• Record extracts:
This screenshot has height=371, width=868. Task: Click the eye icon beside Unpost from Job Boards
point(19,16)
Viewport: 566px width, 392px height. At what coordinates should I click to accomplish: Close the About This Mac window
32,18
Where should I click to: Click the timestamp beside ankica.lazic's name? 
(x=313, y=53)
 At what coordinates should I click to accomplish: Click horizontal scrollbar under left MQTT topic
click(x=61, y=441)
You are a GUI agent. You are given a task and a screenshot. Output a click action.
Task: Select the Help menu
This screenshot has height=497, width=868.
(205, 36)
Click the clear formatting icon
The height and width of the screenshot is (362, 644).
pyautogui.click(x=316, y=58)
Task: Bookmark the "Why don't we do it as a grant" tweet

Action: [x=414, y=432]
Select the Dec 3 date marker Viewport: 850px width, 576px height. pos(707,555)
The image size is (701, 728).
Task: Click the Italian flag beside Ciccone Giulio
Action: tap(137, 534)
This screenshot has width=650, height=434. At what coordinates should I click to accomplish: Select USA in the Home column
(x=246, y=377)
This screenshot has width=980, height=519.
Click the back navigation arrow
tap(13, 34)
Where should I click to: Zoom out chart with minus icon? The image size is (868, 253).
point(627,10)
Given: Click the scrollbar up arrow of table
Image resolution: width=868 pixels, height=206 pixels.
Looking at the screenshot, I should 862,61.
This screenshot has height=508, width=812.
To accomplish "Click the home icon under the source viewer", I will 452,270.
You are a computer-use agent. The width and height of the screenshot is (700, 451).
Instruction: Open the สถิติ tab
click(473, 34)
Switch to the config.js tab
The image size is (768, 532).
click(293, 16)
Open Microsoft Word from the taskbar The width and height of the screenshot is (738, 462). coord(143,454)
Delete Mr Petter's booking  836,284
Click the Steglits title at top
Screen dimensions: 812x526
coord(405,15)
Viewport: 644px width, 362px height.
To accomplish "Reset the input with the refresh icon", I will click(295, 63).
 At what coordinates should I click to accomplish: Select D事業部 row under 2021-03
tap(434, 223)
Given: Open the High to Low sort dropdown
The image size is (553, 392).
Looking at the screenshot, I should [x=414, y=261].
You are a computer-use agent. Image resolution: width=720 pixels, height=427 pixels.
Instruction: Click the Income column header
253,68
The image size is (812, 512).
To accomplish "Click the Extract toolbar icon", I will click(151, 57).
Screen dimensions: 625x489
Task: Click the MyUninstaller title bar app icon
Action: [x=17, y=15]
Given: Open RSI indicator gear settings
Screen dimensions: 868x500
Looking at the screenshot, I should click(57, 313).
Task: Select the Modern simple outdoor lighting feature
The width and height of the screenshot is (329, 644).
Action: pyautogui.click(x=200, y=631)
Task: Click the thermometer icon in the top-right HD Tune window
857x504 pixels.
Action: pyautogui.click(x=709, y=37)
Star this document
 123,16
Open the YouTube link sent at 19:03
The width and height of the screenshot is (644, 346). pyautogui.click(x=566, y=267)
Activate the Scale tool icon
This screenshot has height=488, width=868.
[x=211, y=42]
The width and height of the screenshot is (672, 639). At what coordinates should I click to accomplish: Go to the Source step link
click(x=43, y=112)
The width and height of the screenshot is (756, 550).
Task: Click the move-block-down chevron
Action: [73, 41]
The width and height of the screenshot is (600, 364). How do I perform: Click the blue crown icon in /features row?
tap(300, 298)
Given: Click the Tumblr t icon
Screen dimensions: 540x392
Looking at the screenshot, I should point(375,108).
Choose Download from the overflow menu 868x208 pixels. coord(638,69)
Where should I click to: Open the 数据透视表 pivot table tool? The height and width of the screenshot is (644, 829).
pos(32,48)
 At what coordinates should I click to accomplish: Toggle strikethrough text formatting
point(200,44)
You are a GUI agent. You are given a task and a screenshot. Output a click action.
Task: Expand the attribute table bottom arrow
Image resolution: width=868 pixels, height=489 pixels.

• Aim of the exercise:
What's wanted is a faithful copy of each entry above.

• Solved problem:
This screenshot has height=371, width=868. Task: Click the eye icon beside Unpost from Job Boards
point(19,16)
Viewport: 566px width, 392px height. At what coordinates should I click to accomplish: Close the About This Mac window
32,18
Where should I click to: Click the timestamp beside ankica.lazic's name? 
(x=313, y=53)
 At what coordinates should I click to accomplish: Click horizontal scrollbar under left MQTT topic
click(x=61, y=441)
You are a GUI agent. You are given a task and a screenshot. Output a click action.
Task: Select the Help menu
This screenshot has height=497, width=868.
(205, 36)
Click the clear formatting icon
The height and width of the screenshot is (362, 644).
pyautogui.click(x=316, y=58)
Task: Bookmark the "Why don't we do it as a grant" tweet

Action: [x=414, y=432]
Select the Dec 3 date marker Viewport: 850px width, 576px height. pos(707,555)
The image size is (701, 728).
Task: Click the Italian flag beside Ciccone Giulio
Action: tap(137, 534)
This screenshot has width=650, height=434. At what coordinates should I click to accomplish: Select USA in the Home column
(x=246, y=377)
This screenshot has width=980, height=519.
Click the back navigation arrow
tap(13, 34)
Where should I click to: Zoom out chart with minus icon? The image size is (868, 253).
point(627,10)
Given: Click the scrollbar up arrow of table
Image resolution: width=868 pixels, height=206 pixels.
Looking at the screenshot, I should 862,61.
This screenshot has height=508, width=812.
To accomplish "Click the home icon under the source viewer", I will 452,270.
You are a computer-use agent. The width and height of the screenshot is (700, 451).
Instruction: Open the สถิติ tab
click(473, 34)
Switch to the config.js tab
The image size is (768, 532).
click(293, 16)
Open Microsoft Word from the taskbar The width and height of the screenshot is (738, 462). coord(143,454)
Delete Mr Petter's booking  836,284
Click the Steglits title at top
Screen dimensions: 812x526
coord(405,15)
Viewport: 644px width, 362px height.
To accomplish "Reset the input with the refresh icon", I will click(295, 63).
 At what coordinates should I click to accomplish: Select D事業部 row under 2021-03
tap(434, 223)
Given: Open the High to Low sort dropdown
The image size is (553, 392).
Looking at the screenshot, I should [x=414, y=261].
You are a computer-use agent. Image resolution: width=720 pixels, height=427 pixels.
Instruction: Click the Income column header
253,68
The image size is (812, 512).
To accomplish "Click the Extract toolbar icon", I will click(151, 57).
Screen dimensions: 625x489
Task: Click the MyUninstaller title bar app icon
Action: [x=17, y=15]
Given: Open RSI indicator gear settings
Screen dimensions: 868x500
Looking at the screenshot, I should click(57, 313).
Task: Select the Modern simple outdoor lighting feature
The width and height of the screenshot is (329, 644).
Action: pyautogui.click(x=200, y=631)
Task: Click the thermometer icon in the top-right HD Tune window
857x504 pixels.
Action: pyautogui.click(x=709, y=37)
Star this document
 123,16
Open the YouTube link sent at 19:03
The width and height of the screenshot is (644, 346). pyautogui.click(x=566, y=267)
Activate the Scale tool icon
This screenshot has height=488, width=868.
[x=211, y=42]
The width and height of the screenshot is (672, 639). At what coordinates should I click to accomplish: Go to the Source step link
click(x=43, y=112)
The width and height of the screenshot is (756, 550).
Task: Click the move-block-down chevron
Action: [73, 41]
The width and height of the screenshot is (600, 364). How do I perform: Click the blue crown icon in /features row?
tap(300, 298)
Given: Click the Tumblr t icon
Screen dimensions: 540x392
Looking at the screenshot, I should point(375,108).
Choose Download from the overflow menu 868x208 pixels. coord(638,69)
Where should I click to: Open the 数据透视表 pivot table tool? The height and width of the screenshot is (644, 829).
pos(32,48)
 At what coordinates should I click to accomplish: Toggle strikethrough text formatting
point(200,44)
You are a GUI agent. You are given a task and a screenshot. Output a click action.
Task: Expand the attribute table bottom arrow
Image resolution: width=868 pixels, height=489 pixels.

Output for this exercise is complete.